Until Wednesday, Caran Novack, a senior at Holcomb High School, had planned to become a trauma nurse, most likely at a hospital.
But thanks to a school trip to the Garden City Regional Airport, she now has her eyes on the sky.
“I was talking to the lady who was flying on Eagle Med and it just seems like something that would be really interesting, and it definitely ties into the kind of career I want to have,” Novack said.
Novack was with a group of sophomores, juniors and seniors from Holcomb High School’s JAG program, Jobs for America’s Graduates, who came to the airport Wednesday to learn about various aviation careers as part of the Fly Kansas Tour.
Up to two dozen airplanes taking part in the Fly Kansas tour were scheduled to land at the GCRA Wednesday morning, but were grounded in Liberal by heavy fog.
But two representatives from the tour drove to the airport from Liberal to share aviation career opportunities with students.
Brian Youngers, president of the Kansas Commission on Aerospace Education, also known as the Fly Kansas Foundation, told the JAG students that the aviation industry is facing a shortage in airline pilots that is expected to continue for the foreseeable future.
“There’s always a shortage of pilots, and you guys are the perfect age to learn,” Youngers said. “All those older pilots who learned to fly in the Vietnam War are all getting ready to retire now and there’s not enough pilots coming in to take those spots. So it’s a great career opportunity where there’s definitely going to be openings in the field.”
He said there is also a growing need for airplane mechanics and engineers, and pointed out the Eagle Med airplane and Life Team helicopter as providing other potential aviation careers.
“Eagle Med and Life Team are right here in Garden City and they hire nurses to fly with them in the helicopter or airplane to go save lives wherever they are landing,” Youngers said.
Airport staff also gave students a tour of the airport, speaking to them about other types of aviation careers and the day-to-day operations at the airport.
Gathered in the five-story air traffic control tower overseeing the runways, Mike Scheiman, air traffic manager at GCRA, told students his main job was to keep everybody safe by directing both air and ground traffic at the airport.
“We make sure when an aircraft takes off or lands that he has a clear runway,” Scheiman said.
The job is ever changing, he said.
“It’s an easy job, it’s a fun job, it’s a great job. You get to see a lot of different things. It’s never the same — it’s always different,” Scheiman said.
Most of the airport’s traffic, he said, consists of corporate travelers stopping for fuel, but he also told students that some famous celebrities have been known to make stops at the GCRA, including John Travolta, Adam Sandler, and Harrison Ford.
“We don’t tell anyone when they’re here,” he said, laughing.

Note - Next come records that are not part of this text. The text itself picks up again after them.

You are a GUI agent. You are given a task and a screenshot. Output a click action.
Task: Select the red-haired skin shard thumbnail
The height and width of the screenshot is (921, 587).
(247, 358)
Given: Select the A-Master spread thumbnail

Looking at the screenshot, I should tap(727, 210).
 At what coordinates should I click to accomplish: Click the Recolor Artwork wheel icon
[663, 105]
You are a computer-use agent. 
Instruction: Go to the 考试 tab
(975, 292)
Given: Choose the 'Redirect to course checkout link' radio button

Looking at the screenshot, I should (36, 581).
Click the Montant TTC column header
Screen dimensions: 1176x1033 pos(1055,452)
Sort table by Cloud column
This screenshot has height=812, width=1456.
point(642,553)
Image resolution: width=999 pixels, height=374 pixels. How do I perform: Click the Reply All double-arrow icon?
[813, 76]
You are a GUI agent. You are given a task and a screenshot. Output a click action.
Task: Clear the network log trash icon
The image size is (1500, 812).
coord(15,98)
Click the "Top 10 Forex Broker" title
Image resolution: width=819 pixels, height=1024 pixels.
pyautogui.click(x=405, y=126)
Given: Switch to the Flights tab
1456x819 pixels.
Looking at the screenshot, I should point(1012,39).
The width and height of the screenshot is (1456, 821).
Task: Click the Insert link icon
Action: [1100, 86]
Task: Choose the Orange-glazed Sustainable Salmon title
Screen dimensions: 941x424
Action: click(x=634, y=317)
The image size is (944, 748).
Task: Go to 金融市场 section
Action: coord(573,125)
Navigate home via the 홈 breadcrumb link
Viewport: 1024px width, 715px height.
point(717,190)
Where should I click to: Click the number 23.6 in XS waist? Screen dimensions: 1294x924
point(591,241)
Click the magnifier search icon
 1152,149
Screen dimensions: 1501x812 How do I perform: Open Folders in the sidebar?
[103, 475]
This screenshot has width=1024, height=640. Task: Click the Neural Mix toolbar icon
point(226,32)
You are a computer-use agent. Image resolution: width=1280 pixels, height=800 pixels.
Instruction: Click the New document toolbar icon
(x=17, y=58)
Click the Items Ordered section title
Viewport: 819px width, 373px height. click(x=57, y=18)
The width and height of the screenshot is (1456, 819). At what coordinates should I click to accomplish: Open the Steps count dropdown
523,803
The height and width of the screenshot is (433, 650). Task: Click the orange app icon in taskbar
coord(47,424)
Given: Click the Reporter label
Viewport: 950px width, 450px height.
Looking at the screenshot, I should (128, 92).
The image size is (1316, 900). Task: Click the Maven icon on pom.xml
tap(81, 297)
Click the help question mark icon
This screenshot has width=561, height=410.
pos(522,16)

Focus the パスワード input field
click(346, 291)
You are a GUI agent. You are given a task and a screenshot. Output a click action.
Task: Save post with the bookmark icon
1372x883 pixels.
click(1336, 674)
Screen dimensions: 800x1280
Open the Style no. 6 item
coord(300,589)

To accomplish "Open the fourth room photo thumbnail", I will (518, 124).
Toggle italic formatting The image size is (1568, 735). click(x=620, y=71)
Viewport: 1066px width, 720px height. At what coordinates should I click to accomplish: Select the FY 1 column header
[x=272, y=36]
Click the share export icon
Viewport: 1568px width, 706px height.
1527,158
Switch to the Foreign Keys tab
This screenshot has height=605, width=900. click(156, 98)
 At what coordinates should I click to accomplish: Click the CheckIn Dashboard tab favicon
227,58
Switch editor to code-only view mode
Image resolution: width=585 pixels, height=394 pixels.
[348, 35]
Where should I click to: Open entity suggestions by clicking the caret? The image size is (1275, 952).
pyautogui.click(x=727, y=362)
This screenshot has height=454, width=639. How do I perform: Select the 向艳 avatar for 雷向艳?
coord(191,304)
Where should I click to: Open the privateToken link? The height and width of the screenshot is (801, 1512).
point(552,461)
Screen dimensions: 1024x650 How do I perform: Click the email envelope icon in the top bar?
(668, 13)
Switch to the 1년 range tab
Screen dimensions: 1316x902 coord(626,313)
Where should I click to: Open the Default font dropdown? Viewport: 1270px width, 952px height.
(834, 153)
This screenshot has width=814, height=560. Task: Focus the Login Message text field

In addition to the passenger, UPS and FedEx planes that regularly use the airport, Scheiman said they also handle airplane diversions in cases of medical or mechanical emergencies.
He also said there are a number of military training operations that take place at the airport.
“We do a lot of military training here and we have aircraft in here like F18s, Ospreys, and F16s that come in and do approaches, practice landings and touch-and-go’s,” Scheiman said.
He said there are also slow days at the airport.
All of it appealed to Tripp Pool, a junior at Holcomb High School.
“I would like to work in the tower because you would be able to sit up there and do a whole lot of nothing plus have interesting days,” Pool said, admitting that if he had enough money, he would be a pilot.
Youngers said flying lessons can range from $5,000 to $10,000 but said there are an abundance of scholarships available.
“Anything in the aviation field — a flight nurse, mechanic, any of those things — would qualify for those scholarships,” Youngers said.
The Fly Kansas Air Tour was also scheduled to make stops in Colby and Hays Wednesday, weather permitting, followed by stops Thursday in Concordia, Junction City and Emporia.
On Saturday, the tour is scheduled to stop in Newton and participate in the Experimental Aircraft Association Chapter 88 fly-in at the Newton airport.